[r] Convert column classes in data.table

I have a problem using data.table: How do I convert column classes? Here is a simple example: With data.frame I don't have a problem converting it, with data.table I just don't know how:

df <- data.frame(ID=c(rep("A", 5), rep("B",5)), Quarter=c(1:5, 1:5), value=rnorm(10))
#One way: http://stackoverflow.com/questions/2851015/r-convert-data-frame-columns-from-factors-to-characters
df <- data.frame(lapply(df, as.character), stringsAsFactors=FALSE)
#Another way
df[, "value"] <- as.numeric(df[, "value"])

library(data.table)
dt <- data.table(ID=c(rep("A", 5), rep("B",5)), Quarter=c(1:5, 1:5), value=rnorm(10))
dt <- data.table(lapply(dt, as.character), stringsAsFactors=FALSE) 
#Error in rep("", ncol(xi)) : invalid 'times' argument
#Produces error, does data.table not have the option stringsAsFactors?
dt[, "ID", with=FALSE] <- as.character(dt[, "ID", with=FALSE]) 
#Produces error: Error in `[<-.data.table`(`*tmp*`, , "ID", with = FALSE, value = "c(1, 1, 1, 1, 1, 2, 2, 2, 2, 2)") : 
#unused argument(s) (with = FALSE)

Do I miss something obvious here?

Update due to Matthew's post: I used an older version before, but even after updating to 1.6.6 (the version I use now) I still get an error.

Update 2: Let's say I want to convert every column of class "factor" to a "character" column, but don't know in advance which column is of which class. With a data.frame, I can do the following:

classes <- as.character(sapply(df, class))
colClasses <- which(classes=="factor")
df[, colClasses] <- sapply(df[, colClasses], as.character)

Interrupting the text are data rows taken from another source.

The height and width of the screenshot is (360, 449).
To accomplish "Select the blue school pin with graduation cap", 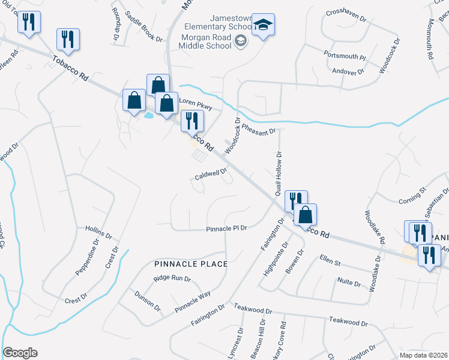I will click(x=263, y=25).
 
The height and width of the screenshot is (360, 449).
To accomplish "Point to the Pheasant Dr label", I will click(x=258, y=128).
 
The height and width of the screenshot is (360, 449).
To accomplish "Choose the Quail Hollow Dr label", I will click(x=279, y=173).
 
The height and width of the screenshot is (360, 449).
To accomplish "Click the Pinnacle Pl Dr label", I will click(x=227, y=229).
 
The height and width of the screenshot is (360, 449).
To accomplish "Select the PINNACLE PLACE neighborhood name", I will click(x=190, y=264).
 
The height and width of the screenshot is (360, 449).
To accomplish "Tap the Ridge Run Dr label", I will click(x=172, y=278).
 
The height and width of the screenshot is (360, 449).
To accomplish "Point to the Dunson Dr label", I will click(x=148, y=301).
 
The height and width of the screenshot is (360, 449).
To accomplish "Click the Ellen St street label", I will click(x=330, y=262).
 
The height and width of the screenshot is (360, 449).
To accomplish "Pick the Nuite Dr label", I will click(x=349, y=282).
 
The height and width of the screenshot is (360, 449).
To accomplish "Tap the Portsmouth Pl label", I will click(x=345, y=56).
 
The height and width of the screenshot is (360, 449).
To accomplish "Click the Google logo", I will click(x=20, y=353).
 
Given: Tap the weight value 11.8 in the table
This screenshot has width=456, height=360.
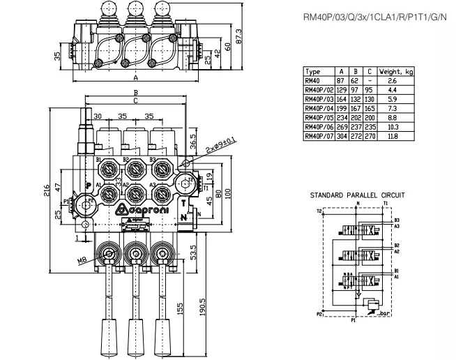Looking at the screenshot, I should [x=393, y=137].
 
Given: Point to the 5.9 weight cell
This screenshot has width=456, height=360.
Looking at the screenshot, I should [x=393, y=99].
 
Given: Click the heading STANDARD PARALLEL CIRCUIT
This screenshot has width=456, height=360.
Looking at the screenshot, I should [x=358, y=196].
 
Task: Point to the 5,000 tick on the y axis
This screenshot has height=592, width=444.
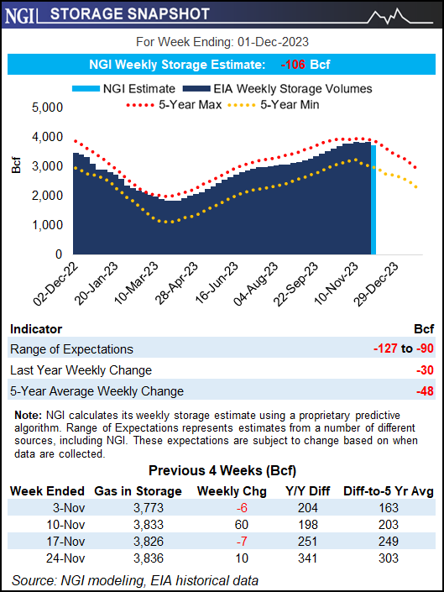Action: point(47,107)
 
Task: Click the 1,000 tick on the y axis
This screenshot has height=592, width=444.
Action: point(47,225)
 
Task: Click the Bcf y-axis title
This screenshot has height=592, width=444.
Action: point(16,165)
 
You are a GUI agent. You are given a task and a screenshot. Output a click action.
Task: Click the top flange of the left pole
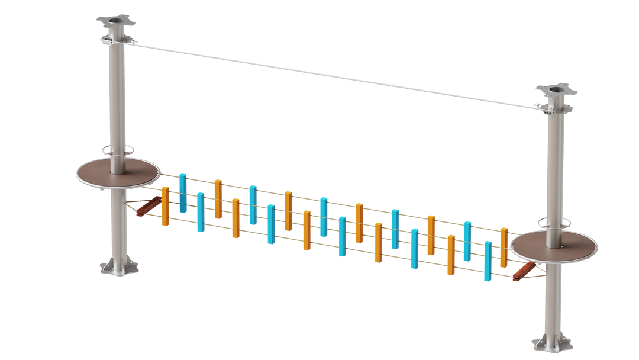[116, 22]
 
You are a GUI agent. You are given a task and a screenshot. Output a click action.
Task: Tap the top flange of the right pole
[556, 90]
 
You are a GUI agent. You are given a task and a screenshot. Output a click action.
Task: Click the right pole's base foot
[551, 343]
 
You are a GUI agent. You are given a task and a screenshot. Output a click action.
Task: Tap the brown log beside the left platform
[147, 206]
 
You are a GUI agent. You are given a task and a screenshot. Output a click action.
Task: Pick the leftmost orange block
[165, 205]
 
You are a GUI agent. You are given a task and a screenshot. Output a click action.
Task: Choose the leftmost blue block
[183, 192]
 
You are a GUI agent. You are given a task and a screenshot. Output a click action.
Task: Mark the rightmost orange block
[504, 246]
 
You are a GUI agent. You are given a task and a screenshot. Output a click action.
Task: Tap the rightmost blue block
[488, 261]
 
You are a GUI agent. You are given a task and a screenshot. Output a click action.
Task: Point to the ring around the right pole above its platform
[554, 223]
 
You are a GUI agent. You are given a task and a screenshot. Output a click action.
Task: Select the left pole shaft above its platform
[116, 101]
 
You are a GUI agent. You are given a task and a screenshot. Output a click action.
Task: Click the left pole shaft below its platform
[119, 225]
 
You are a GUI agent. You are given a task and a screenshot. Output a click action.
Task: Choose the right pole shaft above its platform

Can I do something similar with data.table?

Update 3:

sessionInfo() R version 2.13.1 (2011-07-08) Platform: x86_64-pc-mingw32/x64 (64-bit)

locale:
[1] C

attached base packages:
[1] stats     graphics  grDevices utils     datasets  methods   base     

other attached packages:
[1] data.table_1.6.6

loaded via a namespace (and not attached):
[1] tools_2.13.1

This question is related to r data.table

The answer is


Try this

DT <- data.table(X1 = c("a", "b"), X2 = c(1,2), X3 = c("hello", "you"))
changeCols <- colnames(DT)[which(as.vector(DT[,lapply(.SD, class)]) == "character")]

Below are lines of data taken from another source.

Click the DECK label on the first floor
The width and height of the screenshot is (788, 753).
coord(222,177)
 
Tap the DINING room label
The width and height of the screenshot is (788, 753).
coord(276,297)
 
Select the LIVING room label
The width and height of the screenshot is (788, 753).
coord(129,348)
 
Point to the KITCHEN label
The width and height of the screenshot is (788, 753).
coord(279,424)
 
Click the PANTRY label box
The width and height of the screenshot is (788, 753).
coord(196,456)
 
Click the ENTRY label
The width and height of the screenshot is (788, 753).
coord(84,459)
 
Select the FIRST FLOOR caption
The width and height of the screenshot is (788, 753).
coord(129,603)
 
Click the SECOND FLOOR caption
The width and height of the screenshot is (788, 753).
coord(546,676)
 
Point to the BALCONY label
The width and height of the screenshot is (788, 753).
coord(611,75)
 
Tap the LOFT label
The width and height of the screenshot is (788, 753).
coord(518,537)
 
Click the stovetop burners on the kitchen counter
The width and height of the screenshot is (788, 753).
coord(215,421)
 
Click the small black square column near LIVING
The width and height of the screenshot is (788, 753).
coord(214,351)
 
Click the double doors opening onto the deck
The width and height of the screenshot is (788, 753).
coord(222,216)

DT[,(changeCols):= lapply(.SD, as.factor), .SDcols = changeCols]

If you have a list of column names in data.table, you want to change the class of do:

convert_to_character <- c("Quarter", "value")

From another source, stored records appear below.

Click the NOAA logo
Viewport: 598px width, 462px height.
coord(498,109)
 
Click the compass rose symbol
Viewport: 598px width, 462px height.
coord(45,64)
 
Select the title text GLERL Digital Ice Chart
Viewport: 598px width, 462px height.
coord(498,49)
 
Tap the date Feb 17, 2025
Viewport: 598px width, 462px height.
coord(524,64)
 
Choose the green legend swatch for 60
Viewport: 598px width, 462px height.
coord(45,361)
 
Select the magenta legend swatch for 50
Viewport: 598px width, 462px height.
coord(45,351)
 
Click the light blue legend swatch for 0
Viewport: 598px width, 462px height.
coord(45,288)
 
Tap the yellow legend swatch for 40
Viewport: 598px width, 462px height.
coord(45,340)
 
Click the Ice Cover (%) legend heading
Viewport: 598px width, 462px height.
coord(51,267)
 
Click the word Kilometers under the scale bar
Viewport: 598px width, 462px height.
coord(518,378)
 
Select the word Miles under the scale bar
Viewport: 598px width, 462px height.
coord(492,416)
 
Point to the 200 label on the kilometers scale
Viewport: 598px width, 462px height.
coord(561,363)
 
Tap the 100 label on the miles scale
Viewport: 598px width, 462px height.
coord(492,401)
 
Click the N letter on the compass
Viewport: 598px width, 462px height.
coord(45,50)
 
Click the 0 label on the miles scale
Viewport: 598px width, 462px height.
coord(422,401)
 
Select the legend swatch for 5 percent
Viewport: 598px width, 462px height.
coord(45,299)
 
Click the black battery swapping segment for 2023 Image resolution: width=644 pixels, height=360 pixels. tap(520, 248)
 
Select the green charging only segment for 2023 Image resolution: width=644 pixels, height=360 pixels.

dt[, convert_to_character] <- dt[, lapply(.SD, as.character), .SDcols = convert_to_character]

This is a BAD way to do it! I'm only leaving this answer in case it solves other weird problems. These better methods are the probably partly the result of newer data.table versions... so it's worth while to document this hard way. Plus, this is a nice syntax example for eval substitute syntax.

library(data.table)
dt <- data.table(ID = c(rep("A", 5), rep("B",5)), 
                 fac1 = c(1:5, 1:5), 
                 fac2 = c(1:5, 1:5) * 2, 
                 val1 = rnorm(10),
                 val2 = rnorm(10))

names_factors = c('fac1', 'fac2')
names_values = c('val1', 'val2')

for (col in names_factors){
  e = substitute(X := as.factor(X), list(X = as.symbol(col)))
  dt[ , eval(e)]
}
for (col in names_values){
  e = substitute(X := as.numeric(X), list(X = as.symbol(col)))
  dt[ , eval(e)]
}

str(dt)

which gives you

Classes ‘data.table’ and 'data.frame':  10 obs. of  5 variables:
 $ ID  : chr  "A" "A" "A" "A" ...
 $ fac1: Factor w/ 5 levels "1","2","3","4",..: 1 2 3 4 5 1 2 3 4 5
 $ fac2: Factor w/ 5 levels "2","4","6","8",..: 1 2 3 4 5 1 2 3 4 5
 $ val1: num  0.0459 2.0113 0.5186 -0.8348 -0.2185 ...
 $ val2: num  -0.0688 0.6544 0.267 -0.1322 -0.4893 ...
 - attr(*, ".internal.selfref")=<externalptr> 

I tried several approaches.

# BY {dplyr}
data.table(ID      = c(rep("A", 5), rep("B",5)), 
           Quarter = c(1:5, 1:5), 
           value   = rnorm(10)) -> df1
df1 %<>% dplyr::mutate(ID      = as.factor(ID),
                       Quarter = as.character(Quarter))
# check classes
dplyr::glimpse(df1)
# Observations: 10
# Variables: 3
# $ ID      (fctr) A, A, A, A, A, B, B, B, B, B
# $ Quarter (chr) "1", "2", "3", "4", "5", "1", "2", "3", "4", "5"
# $ value   (dbl) -0.07676732, 0.25376110, 2.47192852, 0.84929175, -0.13567312,  -0.94224435, 0.80213218, -0.89652819...

, or otherwise

# from list to data.table using data.table::setDT
list(ID      = as.factor(c(rep("A", 5), rep("B",5))), 
     Quarter = as.character(c(1:5, 1:5)), 
     value   = rnorm(10)) %>% setDT(list.df) -> df2
class(df2)
# [1] "data.table" "data.frame"

I provide a more general and safer way to do this stuff,

".." <- function (x) 
{
  stopifnot(inherits(x, "character"))
  stopifnot(length(x) == 1)
  get(x, parent.frame(4))
}


set_colclass <- function(x, class){
  stopifnot(all(class %in% c("integer", "numeric", "double","factor","character")))
  for(i in intersect(names(class), names(x))){
    f <- get(paste0("as.", class[i]))
    x[, (..("i")):=..("f")(get(..("i")))]
  }
  invisible(x)
}

The function .. makes sure we get a variable out of the scope of data.table; set_colclass will set the classes of your cols. You can use it like this:

dt <- data.table(i=1:3,f=3:1)
set_colclass(dt, c(i="character"))
class(dt$i)

Here is the same way as @Nera suggested to check the class first but instead of using .SD is to use the fast loop of data.table with set as @Matt Dowle solution with added class check.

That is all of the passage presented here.